* [Assignment]: Go through the entries below from the first line and transcribe each one exactly, ending with the line that contains "Click length value".

------------------------------------------------------------------------

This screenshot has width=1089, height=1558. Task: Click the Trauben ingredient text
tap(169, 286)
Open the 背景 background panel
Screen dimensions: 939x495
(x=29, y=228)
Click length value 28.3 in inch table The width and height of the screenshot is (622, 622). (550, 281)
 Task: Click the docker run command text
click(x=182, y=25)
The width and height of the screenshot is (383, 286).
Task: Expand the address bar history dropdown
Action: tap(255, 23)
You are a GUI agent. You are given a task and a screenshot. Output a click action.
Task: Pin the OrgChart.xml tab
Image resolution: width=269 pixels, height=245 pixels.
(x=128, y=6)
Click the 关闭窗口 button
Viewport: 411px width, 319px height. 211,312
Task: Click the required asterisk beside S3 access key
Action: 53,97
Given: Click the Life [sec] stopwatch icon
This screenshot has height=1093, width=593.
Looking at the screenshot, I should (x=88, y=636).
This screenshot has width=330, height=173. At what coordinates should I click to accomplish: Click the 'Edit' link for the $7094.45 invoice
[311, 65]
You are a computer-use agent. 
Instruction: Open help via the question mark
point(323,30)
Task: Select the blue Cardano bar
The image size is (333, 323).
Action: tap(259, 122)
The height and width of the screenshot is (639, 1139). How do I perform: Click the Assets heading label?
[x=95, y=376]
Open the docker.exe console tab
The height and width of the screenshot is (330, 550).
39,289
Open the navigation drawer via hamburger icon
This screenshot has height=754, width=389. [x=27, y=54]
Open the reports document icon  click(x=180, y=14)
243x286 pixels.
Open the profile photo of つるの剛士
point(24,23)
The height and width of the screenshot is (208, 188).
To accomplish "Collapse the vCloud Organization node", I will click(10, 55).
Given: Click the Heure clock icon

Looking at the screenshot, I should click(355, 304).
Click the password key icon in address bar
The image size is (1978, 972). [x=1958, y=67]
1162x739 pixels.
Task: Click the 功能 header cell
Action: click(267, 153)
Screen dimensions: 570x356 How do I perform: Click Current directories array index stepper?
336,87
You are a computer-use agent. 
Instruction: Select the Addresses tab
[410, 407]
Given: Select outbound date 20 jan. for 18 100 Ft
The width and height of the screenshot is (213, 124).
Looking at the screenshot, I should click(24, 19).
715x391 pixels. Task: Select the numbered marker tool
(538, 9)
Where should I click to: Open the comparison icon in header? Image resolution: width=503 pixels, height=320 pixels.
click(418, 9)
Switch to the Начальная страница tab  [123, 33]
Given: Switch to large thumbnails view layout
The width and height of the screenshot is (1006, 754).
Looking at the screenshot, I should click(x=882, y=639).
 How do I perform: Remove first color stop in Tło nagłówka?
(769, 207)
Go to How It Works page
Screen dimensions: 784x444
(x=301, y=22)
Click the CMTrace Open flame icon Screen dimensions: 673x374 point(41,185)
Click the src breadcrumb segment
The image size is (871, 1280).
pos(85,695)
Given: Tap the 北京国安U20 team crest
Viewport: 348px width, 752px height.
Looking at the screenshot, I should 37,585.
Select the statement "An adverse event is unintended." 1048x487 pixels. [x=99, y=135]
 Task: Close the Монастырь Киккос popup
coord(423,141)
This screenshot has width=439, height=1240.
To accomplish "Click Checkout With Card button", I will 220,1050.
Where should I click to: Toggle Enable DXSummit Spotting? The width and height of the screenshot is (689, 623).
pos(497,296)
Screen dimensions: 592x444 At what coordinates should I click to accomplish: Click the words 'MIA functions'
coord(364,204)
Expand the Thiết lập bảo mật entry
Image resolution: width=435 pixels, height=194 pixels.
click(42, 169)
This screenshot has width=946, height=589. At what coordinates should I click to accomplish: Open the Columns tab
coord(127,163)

------------------------------------------------------------------------

* [Output of the task]:
This screenshot has width=1089, height=1558. Task: Click the Trauben ingredient text
tap(169, 286)
Open the 背景 background panel
Screen dimensions: 939x495
(x=29, y=228)
Click length value 28.3 in inch table The width and height of the screenshot is (622, 622). (550, 281)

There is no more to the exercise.